# no herp related - help with daughter modeling



## mickousley (Jan 24, 2006)

Hi guys,
My daughter has entered this competition and really needs your help to boost up her confidence and votes. She is 13 years old and really into the herps and needs your help. She has been a member of the Sth Cst Herp Society for the past 6 years, helps out at the reptile show and does the raffles. 
Go to www.aussie-kids.com, go to passion 4 fashion shop till u drop - click on the right hand side. Click on K, scroll down to KIRSTEN (510003), double click on Kirsten, put in you email address and submit. You can only vote once per day and the comp ends on 29th January.
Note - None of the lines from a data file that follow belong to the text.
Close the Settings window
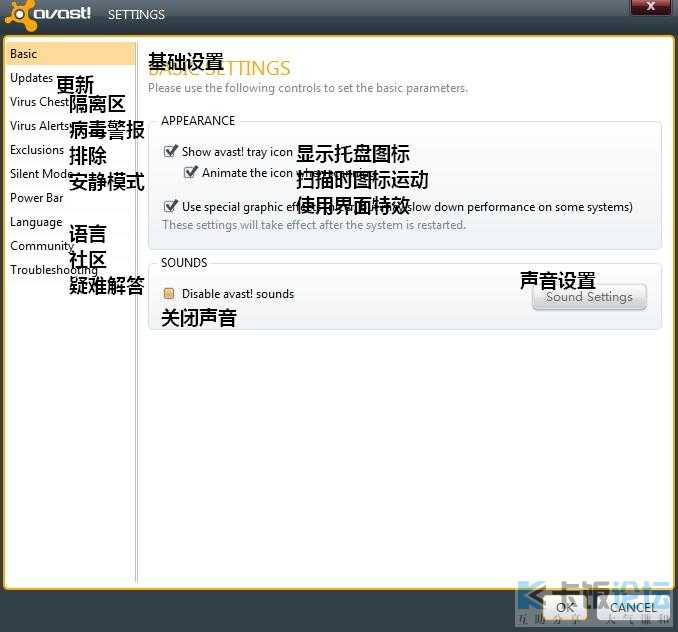 (650, 7)
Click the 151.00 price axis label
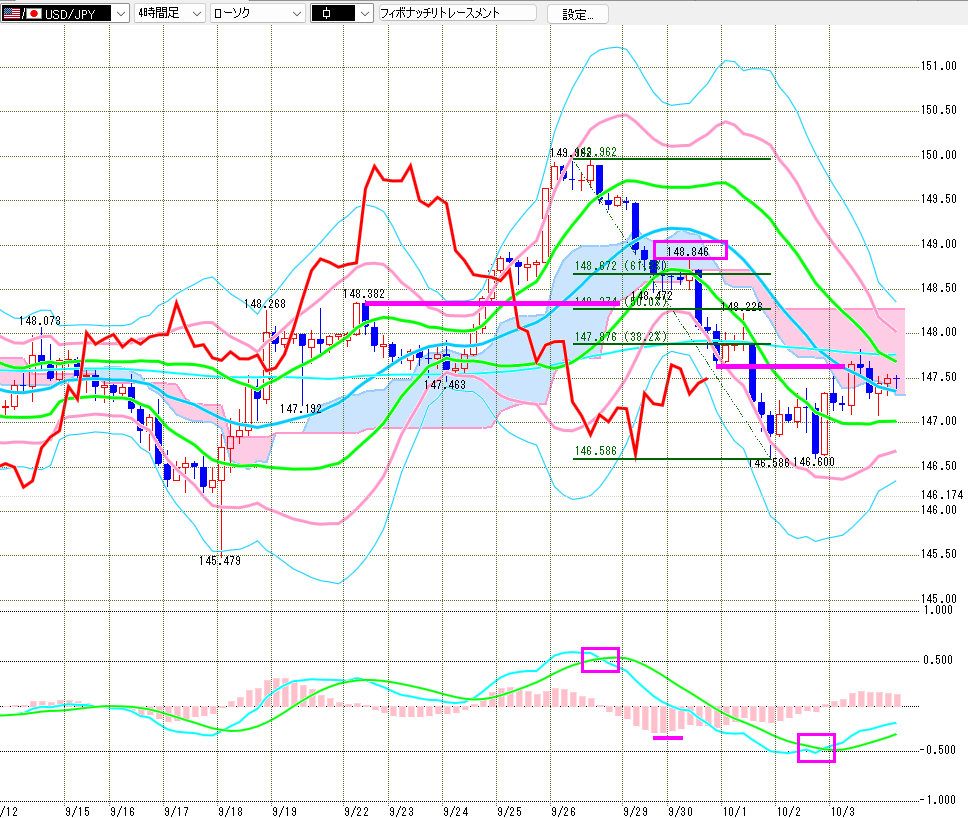This screenshot has width=968, height=818. [x=936, y=66]
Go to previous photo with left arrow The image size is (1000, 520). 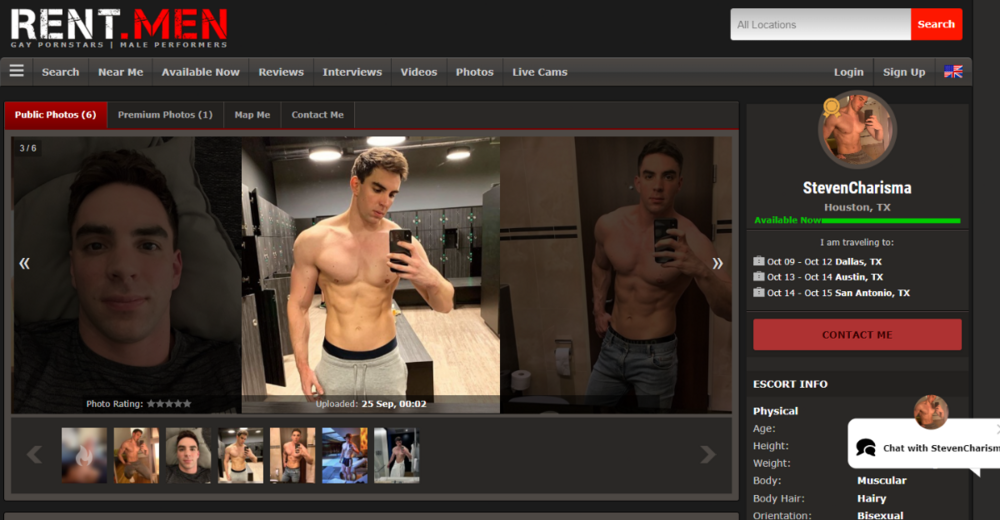click(x=24, y=263)
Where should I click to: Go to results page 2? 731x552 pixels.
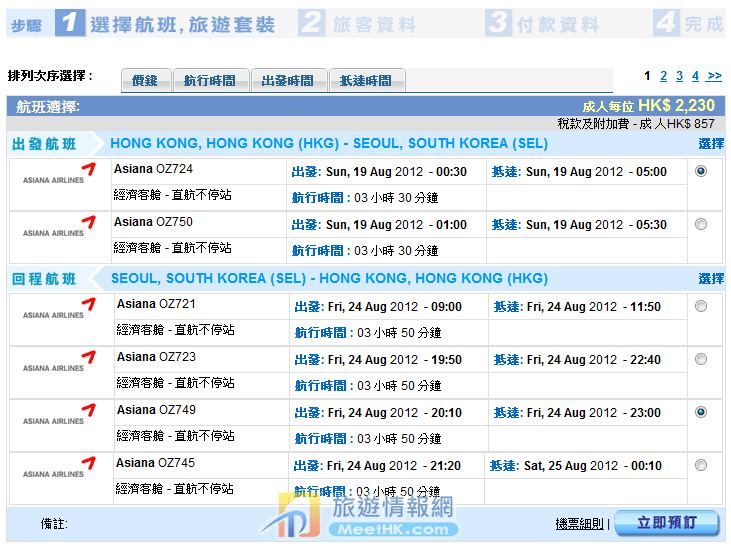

It would be great if you could all vote each day,
Thanks
Mick and Sue


----------



## misky (Jan 24, 2006)

I voted (and will keep voting 

Hope she does well


----------



## jordo (Jan 24, 2006)

will vote, good luck


----------



## peterescue (Jan 24, 2006)

Done, that'll cost you a consideration if you get and breed any Lowland Copperheads. :wink:


----------



## ScottBec (Jan 24, 2006)

Have voted once so far....

Best of luck to Kirsten
:lol:


----------



## mickousley (Jan 24, 2006)

thanks guys, its great that a group can support each other like this and Pete, I am trying to get some lowlands copperheads


----------



## misky (Jan 24, 2006)

happy to help... not that a pretty girl like your daughter Kirsten will need our help to win


----------



## redline (Jan 24, 2006)

i have put a vote


----------



## mickousley (Jan 24, 2006)

THANKS GUYS YOU HAVE MADE HER VERY HAPPY 
MICK


----------



## jnglgrl (Jan 24, 2006)

I put a vote in 2


----------



## rascal779 (Jan 24, 2006)

done, vote entered. 
seems like alot of competition! good luck!


----------



## alby (Jan 24, 2006)

i put a vote in too shes up to 37 now


----------



## dobermanmick (Jan 24, 2006)

I Voted to get my share of the loot :wink: Good luck Kirsten


----------



## Reptilegirl (Jan 24, 2006)

done and done


----------



## newtosnakes (Jan 24, 2006)

Done, she is up to 47!


----------



## inthegrass (Jan 24, 2006)

done.
cheers.


----------



## kahn_10 (Jan 25, 2006)

i voted !!!!! ill kep votin too!!!


----------



## Linus (Jan 25, 2006)

53 now


----------



## beknluke (Jan 25, 2006)

Up to 57 now


----------



## Surfcop24 (Jan 25, 2006)

Up to 69 now....... Wow what a number..........


----------



## peterjohnson64 (Jan 25, 2006)

70 but we have a long way to go. Funny thing is. In politics this is called "branch stacking". Dont forget to vote using each email address you have...


----------



## Surfcop24 (Jan 25, 2006)

NOt letting me vote using different email addy's.......Must be reading the "IP address" (not sure) sent by computer??? Would that possibly be right? It is stating " I have already voted today......."


----------



## misky (Jan 25, 2006)

Now up to 75

I tried voting on my other email addys to but I got the same "you have already voted today"message


----------



## foxysnake (Jan 25, 2006)

"Our system allows only one vote per day per model from an individual IP address.....this still allows for you to vote for as many different models as you like."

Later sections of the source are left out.